Abstract
Food image segmentation which aims to distinguish various ingredients is crucial for food safety, as estimating calories and other nutrients is important for human health and sustainable development. However, the performances of current image segmentation methods are inferior on food image datasets due to the significant diversity of appearances and distinctive conditions between ingredients and daily props, while these methods have insufficient capabilities for feature extraction of food images. In addition, utilizing attention mechanisms to obtain contextual detail information and long-range dependencies leads to a quadratic computational complexity. In this paper, we propose a Cross Spatial Attention (CSA) module to extract richer spatial features from food images, with lower time and space complexity.
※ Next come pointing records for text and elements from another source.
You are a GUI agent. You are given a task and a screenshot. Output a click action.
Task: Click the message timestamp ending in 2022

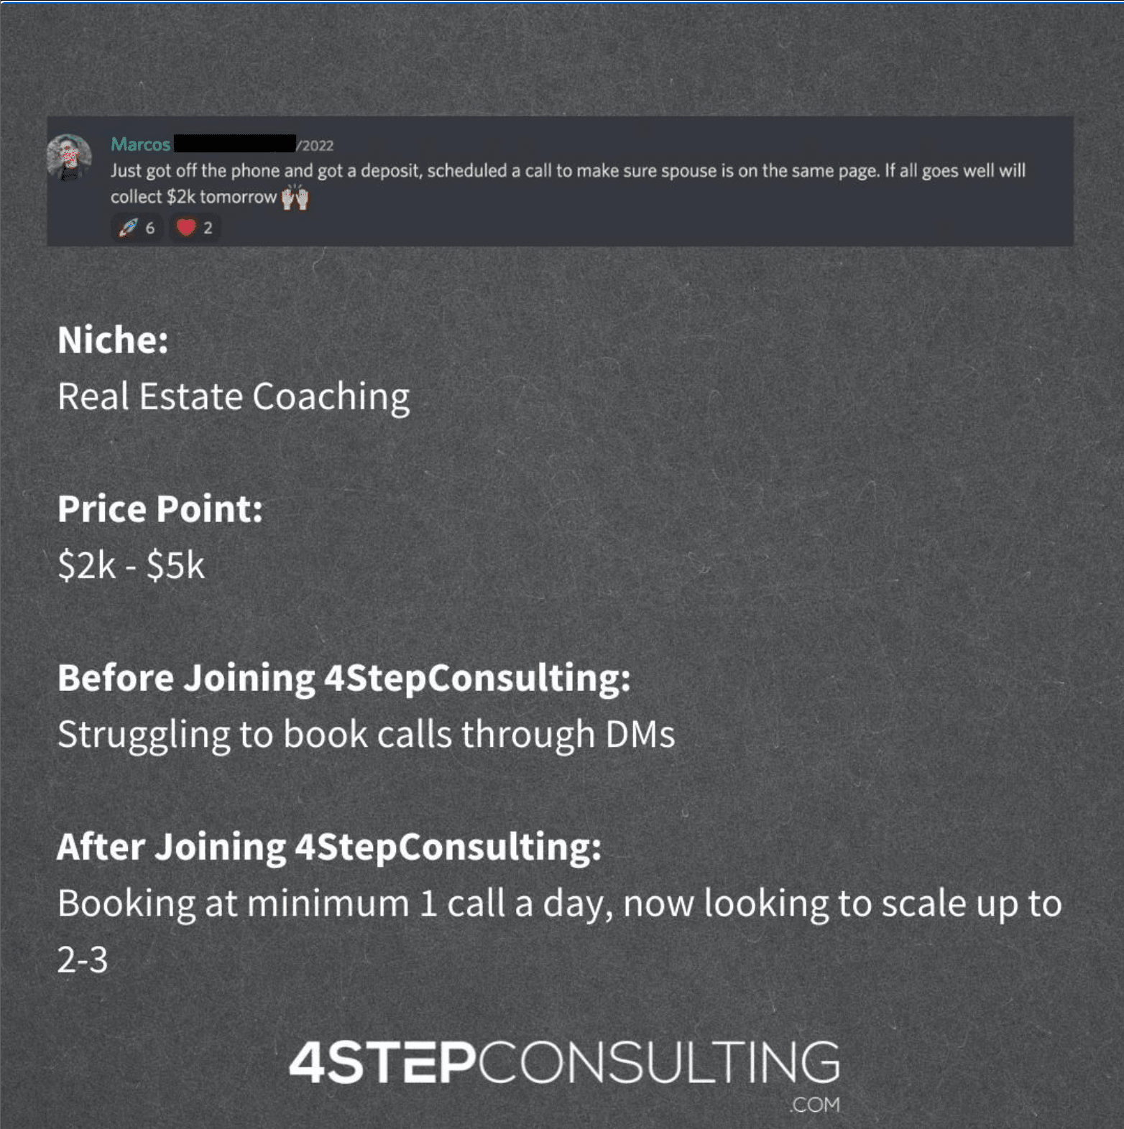pyautogui.click(x=315, y=146)
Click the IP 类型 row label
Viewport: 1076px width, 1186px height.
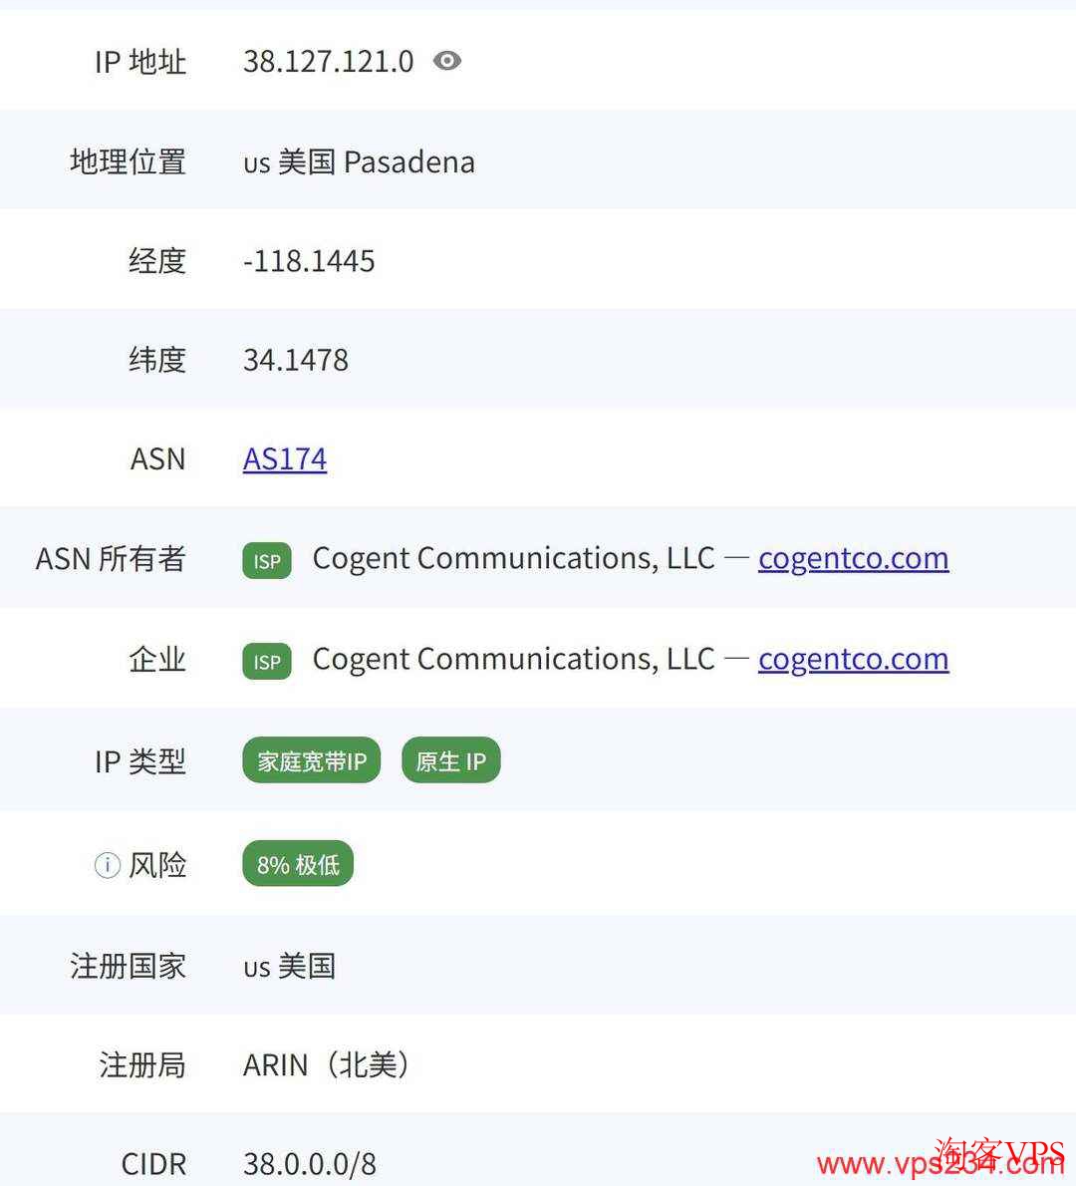pos(140,760)
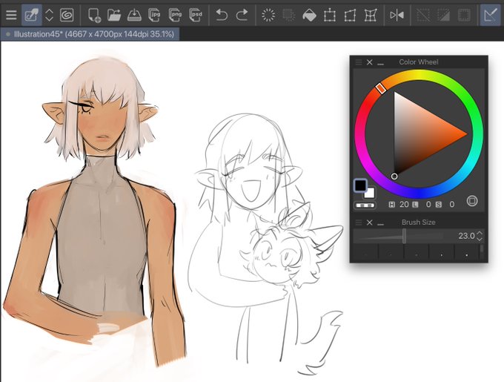Export the illustration as PSD
The width and height of the screenshot is (504, 382).
[196, 15]
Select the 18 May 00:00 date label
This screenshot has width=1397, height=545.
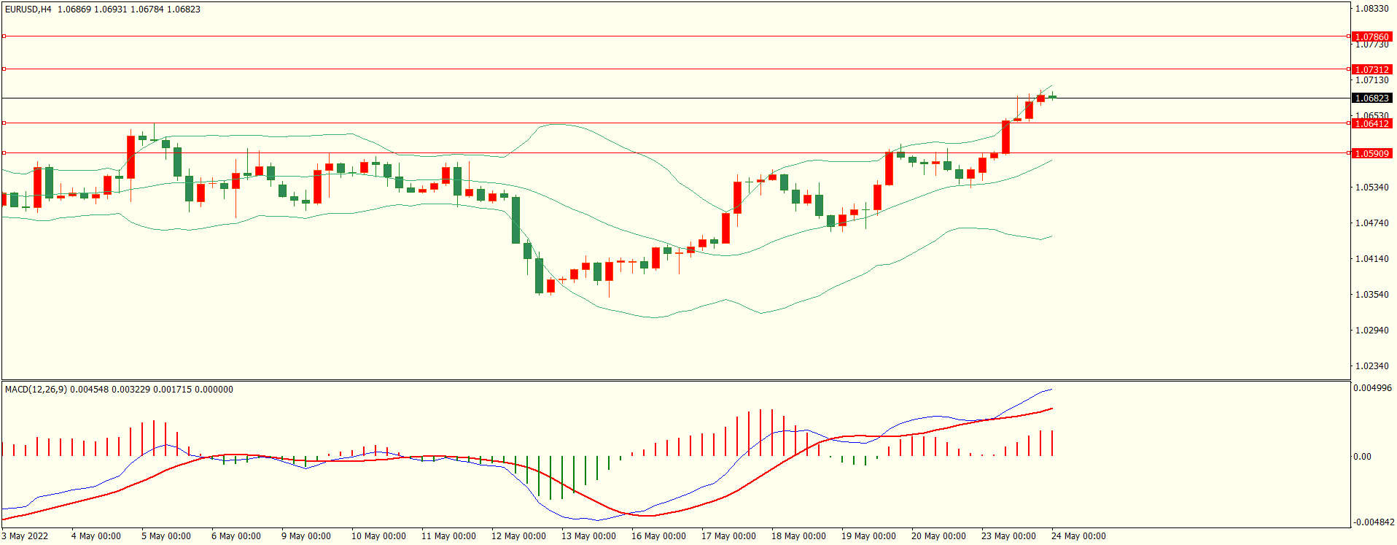pos(798,536)
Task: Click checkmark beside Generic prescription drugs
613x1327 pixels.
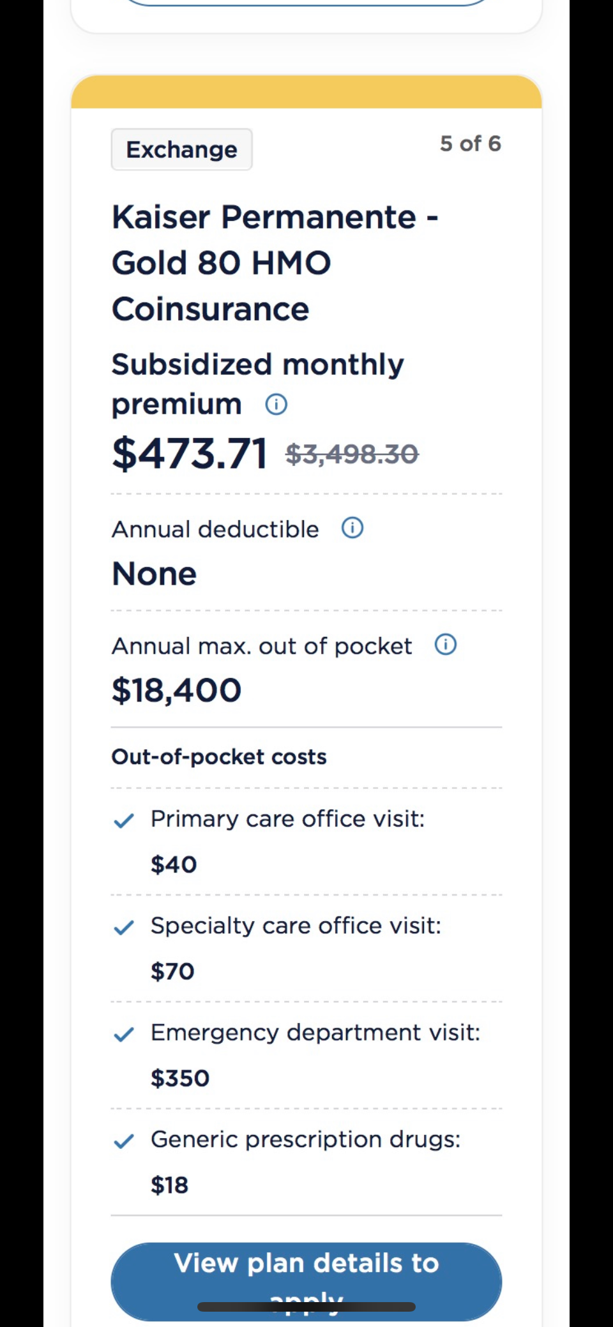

Specifically, the CSA module aggregates the contextual information by cross-calculation of horizontal and vertical dimensions. And experiments demonstrate that, by taking a two-step cross-calculation, each pixel could eventually capture global long-range dependencies. Furthermore, our method integrates a Channel Attention (CA) module to selectively highlight interdependent channel information by integrating relevant features across all feature maps. Then the outputs of these two attention modules are aggregated to enhance the representation of the image feature. Convincing performance improvement is achieved on the FoodSeg103, UECFoodPix and ADE20K. Moreover, the proposed network achieved better trade-off between accuracy and efficiency.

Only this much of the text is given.